───── Document text ─────

# Cost estimate for installing FF



## SeaSalt (Apr 29, 2002)

Anybody have a cost estimate for installing a semi-permanent fishfinder on a yak? Looking to install eagle cuda 168. Probaly will use a 3" wide PVC pipe as a platform to mount the transducer. But, have no clue about how much the battery, casing for battery and wires will run me. Cuda 168 was running 99 at cabelas.

thanks for all your help!


----------



## ruthless (Sep 5, 2003)

Battery at Batteries Plus 5 amp 12-volt $20.00
Slow set 2-part epoxy (M.A.S) $10.00
Closed cell foam block $3.00
Hard wear $10.00

So for about $45 you can do it right. I post a copy of my article when I get back from Florida this weekend.


----------



## SeaSalt (Apr 29, 2002)

thanks ruthless! u fishin in florida?

i forgot I would need a ram mount... kfs is selling it for 39.99. Any other place I can get the same thing?


----------



## YakandSurf (Dec 17, 2002)

KFS was the only place I could the RAM mount for the cuda. BPS (Hampton) did carry them last year. Don't remember if I checked BPS web site.

Robert


----------



## SeaSalt (Apr 29, 2002)

ruthless, you back? how was florida?


----------



## ruthless (Sep 5, 2003)

Got to fish on friday at Cockroach Bay, caught small snook, specks and ladyfish. It was a fun paddle, but the tournament was cancelled. It was a nightmare trying to get out of Florida. Next one is in Titusville in August.


----------



## fishingrod (May 3, 2004)

SeaSalt, you try Boatersworld.com or Westmarine.com? They both have stores in NOVA and I think they carry some of the
Ram products.


----------



## SeaSalt (Apr 29, 2002)

thanks fishingrod...


----------

─────

▶ **Required work**
(a) In the thread, what price does ruthless give for the closed cell foam block?
(b) Please quote the rows verbatim, from the line with "Select the monitoring" to the line with "tap(385, 284)", including both of those lines.
The rows below the thread are unrelated to it.

───── Task material ─────

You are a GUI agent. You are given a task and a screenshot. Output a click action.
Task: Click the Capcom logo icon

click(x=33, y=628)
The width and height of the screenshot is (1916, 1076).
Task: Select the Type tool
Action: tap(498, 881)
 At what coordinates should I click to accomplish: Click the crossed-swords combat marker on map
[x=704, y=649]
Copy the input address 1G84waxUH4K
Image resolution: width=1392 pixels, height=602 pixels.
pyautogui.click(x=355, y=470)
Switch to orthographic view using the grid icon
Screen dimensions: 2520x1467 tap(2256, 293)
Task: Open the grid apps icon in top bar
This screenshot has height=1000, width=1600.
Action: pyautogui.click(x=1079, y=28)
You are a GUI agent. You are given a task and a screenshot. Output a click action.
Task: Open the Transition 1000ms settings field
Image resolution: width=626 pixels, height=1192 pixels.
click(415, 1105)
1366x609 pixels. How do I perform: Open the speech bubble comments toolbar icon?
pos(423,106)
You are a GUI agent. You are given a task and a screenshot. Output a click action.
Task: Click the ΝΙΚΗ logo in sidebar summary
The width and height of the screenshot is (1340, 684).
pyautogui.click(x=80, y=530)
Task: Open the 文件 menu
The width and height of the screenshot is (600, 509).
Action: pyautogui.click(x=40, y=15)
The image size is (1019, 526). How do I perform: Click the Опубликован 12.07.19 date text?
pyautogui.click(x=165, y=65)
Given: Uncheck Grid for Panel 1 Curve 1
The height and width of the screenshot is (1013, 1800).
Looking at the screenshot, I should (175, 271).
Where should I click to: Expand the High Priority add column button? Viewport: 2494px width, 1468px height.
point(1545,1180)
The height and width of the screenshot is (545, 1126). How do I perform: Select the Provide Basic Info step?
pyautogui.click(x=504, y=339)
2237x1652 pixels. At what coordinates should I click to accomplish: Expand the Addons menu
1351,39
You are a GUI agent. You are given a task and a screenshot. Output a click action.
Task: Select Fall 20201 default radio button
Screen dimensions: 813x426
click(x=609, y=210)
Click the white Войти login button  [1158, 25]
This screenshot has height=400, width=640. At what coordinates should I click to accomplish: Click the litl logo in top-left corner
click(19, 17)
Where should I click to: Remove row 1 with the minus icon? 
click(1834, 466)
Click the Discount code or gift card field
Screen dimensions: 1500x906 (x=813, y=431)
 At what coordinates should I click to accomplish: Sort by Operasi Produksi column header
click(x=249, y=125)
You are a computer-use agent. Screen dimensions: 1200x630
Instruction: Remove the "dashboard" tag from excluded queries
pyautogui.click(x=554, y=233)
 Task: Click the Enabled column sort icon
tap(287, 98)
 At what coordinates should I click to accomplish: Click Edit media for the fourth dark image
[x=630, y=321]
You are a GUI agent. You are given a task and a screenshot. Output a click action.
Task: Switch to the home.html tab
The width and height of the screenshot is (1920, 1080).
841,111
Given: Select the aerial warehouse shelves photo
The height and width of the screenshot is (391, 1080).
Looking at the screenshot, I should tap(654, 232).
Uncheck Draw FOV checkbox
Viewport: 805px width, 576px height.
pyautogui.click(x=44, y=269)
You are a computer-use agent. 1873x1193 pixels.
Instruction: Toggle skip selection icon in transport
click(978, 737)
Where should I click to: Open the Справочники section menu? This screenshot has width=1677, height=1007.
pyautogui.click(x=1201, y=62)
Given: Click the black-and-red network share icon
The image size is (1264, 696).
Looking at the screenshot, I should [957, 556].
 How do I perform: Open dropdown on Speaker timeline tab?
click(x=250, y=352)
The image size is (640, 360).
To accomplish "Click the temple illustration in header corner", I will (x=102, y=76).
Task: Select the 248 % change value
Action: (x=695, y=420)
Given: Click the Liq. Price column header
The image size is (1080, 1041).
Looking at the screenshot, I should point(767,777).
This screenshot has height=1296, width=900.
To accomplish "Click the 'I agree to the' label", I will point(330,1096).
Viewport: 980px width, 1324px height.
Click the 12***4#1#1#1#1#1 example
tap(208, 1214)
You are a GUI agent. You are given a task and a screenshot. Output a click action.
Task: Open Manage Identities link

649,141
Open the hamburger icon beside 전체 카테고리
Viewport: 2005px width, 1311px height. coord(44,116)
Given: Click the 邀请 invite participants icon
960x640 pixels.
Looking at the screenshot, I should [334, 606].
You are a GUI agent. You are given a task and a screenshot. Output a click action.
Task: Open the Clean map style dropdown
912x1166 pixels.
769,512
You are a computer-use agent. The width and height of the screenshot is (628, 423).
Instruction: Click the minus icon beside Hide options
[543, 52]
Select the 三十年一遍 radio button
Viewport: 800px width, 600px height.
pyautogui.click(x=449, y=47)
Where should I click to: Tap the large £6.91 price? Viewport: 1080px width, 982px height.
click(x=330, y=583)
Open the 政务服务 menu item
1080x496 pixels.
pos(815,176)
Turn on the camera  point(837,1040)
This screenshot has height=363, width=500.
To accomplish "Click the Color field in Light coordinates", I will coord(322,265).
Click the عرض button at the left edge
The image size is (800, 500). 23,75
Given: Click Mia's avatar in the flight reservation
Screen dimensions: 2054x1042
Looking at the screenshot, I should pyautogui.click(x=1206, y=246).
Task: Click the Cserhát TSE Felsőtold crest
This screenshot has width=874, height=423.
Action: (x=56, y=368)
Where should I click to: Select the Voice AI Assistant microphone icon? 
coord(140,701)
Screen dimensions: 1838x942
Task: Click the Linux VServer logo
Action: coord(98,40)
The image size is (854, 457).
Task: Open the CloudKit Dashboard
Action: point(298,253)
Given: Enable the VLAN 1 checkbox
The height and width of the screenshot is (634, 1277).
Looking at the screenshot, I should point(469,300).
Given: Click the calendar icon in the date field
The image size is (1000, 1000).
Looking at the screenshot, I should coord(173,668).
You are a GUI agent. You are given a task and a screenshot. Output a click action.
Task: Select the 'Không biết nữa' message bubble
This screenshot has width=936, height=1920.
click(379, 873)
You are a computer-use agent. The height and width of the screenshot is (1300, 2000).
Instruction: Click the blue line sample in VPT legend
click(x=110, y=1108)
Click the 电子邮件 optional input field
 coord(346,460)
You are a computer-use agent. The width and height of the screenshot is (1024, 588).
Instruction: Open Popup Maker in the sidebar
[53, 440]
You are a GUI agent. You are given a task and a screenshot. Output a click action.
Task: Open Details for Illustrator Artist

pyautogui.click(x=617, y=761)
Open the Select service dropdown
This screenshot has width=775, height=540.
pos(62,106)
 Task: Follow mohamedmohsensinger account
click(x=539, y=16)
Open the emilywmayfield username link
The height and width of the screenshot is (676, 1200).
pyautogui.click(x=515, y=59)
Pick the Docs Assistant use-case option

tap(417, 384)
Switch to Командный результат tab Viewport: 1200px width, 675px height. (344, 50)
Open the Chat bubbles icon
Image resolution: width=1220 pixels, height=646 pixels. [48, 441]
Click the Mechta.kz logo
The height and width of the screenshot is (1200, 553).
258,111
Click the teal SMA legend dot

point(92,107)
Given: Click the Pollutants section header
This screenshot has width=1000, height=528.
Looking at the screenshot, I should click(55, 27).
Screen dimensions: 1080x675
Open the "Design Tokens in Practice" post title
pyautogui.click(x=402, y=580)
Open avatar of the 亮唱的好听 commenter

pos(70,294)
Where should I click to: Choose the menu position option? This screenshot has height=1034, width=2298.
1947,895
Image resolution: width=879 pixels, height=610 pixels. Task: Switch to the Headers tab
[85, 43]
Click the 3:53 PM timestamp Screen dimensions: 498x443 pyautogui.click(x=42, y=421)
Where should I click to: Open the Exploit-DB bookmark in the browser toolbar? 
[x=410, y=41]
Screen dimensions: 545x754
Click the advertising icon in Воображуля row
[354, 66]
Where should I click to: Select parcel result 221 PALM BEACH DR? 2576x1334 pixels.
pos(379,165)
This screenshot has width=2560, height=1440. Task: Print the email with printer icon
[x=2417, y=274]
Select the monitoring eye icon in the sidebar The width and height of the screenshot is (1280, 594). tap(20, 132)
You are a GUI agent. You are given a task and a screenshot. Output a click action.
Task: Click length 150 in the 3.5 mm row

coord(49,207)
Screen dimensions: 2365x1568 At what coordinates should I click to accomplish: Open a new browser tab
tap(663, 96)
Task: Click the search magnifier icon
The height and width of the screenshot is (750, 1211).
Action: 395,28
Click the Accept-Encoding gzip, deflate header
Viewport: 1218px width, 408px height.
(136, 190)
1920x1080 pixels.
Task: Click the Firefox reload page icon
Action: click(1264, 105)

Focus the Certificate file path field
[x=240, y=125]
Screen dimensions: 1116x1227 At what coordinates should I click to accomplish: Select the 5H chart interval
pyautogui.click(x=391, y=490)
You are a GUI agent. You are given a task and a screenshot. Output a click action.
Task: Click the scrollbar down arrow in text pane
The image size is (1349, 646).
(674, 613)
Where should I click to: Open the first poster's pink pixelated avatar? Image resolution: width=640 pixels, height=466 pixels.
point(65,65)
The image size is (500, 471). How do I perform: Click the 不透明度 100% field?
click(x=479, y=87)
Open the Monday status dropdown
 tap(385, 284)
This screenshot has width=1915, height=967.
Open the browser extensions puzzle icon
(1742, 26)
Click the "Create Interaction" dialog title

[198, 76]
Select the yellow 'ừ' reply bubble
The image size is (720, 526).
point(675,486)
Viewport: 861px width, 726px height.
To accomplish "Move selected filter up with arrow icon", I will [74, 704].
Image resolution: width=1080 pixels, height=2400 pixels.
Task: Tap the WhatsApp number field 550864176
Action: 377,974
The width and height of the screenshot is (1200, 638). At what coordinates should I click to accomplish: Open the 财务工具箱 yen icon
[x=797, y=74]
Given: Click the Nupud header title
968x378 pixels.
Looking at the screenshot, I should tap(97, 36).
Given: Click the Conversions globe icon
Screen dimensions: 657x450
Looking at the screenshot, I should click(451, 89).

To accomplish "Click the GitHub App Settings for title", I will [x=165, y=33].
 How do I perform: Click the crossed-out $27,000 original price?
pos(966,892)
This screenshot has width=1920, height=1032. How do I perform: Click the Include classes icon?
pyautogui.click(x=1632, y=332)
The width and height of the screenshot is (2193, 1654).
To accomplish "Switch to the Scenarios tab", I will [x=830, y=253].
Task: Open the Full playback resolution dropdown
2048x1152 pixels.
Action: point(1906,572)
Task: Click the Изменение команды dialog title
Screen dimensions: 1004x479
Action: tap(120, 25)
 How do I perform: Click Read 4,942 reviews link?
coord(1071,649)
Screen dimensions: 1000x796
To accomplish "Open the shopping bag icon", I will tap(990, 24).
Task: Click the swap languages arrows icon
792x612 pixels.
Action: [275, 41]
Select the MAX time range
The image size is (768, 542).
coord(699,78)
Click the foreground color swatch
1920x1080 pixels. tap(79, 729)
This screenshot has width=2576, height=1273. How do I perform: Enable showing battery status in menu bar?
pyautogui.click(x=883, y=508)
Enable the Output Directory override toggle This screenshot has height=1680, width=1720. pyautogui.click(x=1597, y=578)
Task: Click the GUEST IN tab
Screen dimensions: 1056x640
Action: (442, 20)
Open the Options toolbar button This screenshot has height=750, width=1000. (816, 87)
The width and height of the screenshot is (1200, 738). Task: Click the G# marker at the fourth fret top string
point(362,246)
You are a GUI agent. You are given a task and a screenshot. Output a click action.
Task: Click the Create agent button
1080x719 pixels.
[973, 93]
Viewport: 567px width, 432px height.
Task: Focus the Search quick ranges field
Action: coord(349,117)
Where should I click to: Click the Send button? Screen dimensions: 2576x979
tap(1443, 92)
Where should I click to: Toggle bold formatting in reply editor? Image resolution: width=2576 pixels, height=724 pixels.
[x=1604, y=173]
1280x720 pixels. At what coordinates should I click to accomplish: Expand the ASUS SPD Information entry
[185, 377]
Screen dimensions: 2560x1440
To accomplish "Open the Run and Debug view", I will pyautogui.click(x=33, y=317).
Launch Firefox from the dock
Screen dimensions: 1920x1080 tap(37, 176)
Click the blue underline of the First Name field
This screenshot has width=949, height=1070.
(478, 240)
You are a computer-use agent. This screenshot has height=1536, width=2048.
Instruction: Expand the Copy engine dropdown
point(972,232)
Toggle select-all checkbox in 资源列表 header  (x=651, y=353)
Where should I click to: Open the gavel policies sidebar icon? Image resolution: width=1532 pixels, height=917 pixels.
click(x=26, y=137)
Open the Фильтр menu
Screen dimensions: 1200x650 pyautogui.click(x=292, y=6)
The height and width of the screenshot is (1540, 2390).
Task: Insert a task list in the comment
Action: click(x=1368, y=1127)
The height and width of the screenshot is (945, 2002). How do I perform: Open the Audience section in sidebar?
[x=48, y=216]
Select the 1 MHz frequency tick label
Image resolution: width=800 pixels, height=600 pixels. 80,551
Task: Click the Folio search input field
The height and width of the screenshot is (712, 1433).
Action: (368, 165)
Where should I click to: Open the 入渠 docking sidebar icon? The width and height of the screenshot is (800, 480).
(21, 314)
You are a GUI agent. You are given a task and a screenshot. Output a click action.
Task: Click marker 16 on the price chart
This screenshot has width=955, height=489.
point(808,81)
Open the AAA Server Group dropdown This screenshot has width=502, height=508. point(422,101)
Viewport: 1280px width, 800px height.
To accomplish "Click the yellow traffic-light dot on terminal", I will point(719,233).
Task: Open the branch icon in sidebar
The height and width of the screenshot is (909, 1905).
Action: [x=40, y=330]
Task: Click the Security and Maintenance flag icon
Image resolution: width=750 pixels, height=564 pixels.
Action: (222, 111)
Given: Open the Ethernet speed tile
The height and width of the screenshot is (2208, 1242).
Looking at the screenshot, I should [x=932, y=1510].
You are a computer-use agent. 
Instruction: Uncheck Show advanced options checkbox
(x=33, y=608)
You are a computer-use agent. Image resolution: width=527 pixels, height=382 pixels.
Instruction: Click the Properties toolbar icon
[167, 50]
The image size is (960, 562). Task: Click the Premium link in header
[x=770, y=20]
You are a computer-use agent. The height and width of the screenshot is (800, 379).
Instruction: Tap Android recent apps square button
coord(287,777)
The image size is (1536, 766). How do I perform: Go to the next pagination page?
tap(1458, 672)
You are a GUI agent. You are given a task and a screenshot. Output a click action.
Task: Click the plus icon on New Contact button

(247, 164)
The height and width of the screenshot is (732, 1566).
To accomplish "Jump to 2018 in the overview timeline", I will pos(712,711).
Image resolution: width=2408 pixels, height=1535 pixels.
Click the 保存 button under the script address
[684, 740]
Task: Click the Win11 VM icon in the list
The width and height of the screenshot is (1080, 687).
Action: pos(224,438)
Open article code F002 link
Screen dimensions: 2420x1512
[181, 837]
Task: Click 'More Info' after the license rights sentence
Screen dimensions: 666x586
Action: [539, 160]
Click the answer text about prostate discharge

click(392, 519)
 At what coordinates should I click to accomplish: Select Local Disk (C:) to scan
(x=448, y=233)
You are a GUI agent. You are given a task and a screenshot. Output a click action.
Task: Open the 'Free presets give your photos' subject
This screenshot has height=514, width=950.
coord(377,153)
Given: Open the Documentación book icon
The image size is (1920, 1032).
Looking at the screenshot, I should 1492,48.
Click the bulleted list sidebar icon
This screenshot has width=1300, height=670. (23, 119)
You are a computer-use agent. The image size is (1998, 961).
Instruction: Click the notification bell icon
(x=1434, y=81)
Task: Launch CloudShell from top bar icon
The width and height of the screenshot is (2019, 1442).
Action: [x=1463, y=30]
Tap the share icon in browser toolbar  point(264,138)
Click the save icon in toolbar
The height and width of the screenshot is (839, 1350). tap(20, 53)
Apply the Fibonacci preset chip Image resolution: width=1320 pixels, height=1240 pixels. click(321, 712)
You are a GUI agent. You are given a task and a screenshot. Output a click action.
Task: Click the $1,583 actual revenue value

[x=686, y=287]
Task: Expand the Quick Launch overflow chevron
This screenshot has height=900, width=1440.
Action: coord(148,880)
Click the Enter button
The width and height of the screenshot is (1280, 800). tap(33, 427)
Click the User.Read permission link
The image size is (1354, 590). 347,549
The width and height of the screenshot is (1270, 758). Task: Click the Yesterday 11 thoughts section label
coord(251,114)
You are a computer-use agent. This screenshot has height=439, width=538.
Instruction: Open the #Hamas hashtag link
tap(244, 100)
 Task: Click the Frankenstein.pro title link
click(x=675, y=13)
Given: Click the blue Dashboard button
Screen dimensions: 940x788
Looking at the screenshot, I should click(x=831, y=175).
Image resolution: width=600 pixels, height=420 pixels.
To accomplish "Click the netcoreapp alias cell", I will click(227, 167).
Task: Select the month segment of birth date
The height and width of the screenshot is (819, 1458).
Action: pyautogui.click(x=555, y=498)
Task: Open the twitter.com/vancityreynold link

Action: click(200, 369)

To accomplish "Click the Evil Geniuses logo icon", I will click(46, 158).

─────

▶ **Solutions in order**
(a) $3.00

(b)
Select the monitoring eye icon in the sidebar The width and height of the screenshot is (1280, 594). tap(20, 132)
You are a GUI agent. You are given a task and a screenshot. Output a click action.
Task: Click length 150 in the 3.5 mm row

coord(49,207)
Screen dimensions: 2365x1568 At what coordinates should I click to accomplish: Open a new browser tab
tap(663, 96)
Task: Click the search magnifier icon
The height and width of the screenshot is (750, 1211).
Action: 395,28
Click the Accept-Encoding gzip, deflate header
Viewport: 1218px width, 408px height.
(136, 190)
1920x1080 pixels.
Task: Click the Firefox reload page icon
Action: click(1264, 105)

Focus the Certificate file path field
[x=240, y=125]
Screen dimensions: 1116x1227 At what coordinates should I click to accomplish: Select the 5H chart interval
pyautogui.click(x=391, y=490)
You are a GUI agent. You are given a task and a screenshot. Output a click action.
Task: Click the scrollbar down arrow in text pane
The image size is (1349, 646).
(674, 613)
Where should I click to: Open the first poster's pink pixelated avatar? Image resolution: width=640 pixels, height=466 pixels.
point(65,65)
The image size is (500, 471). How do I perform: Click the 不透明度 100% field?
click(x=479, y=87)
Open the Monday status dropdown
 tap(385, 284)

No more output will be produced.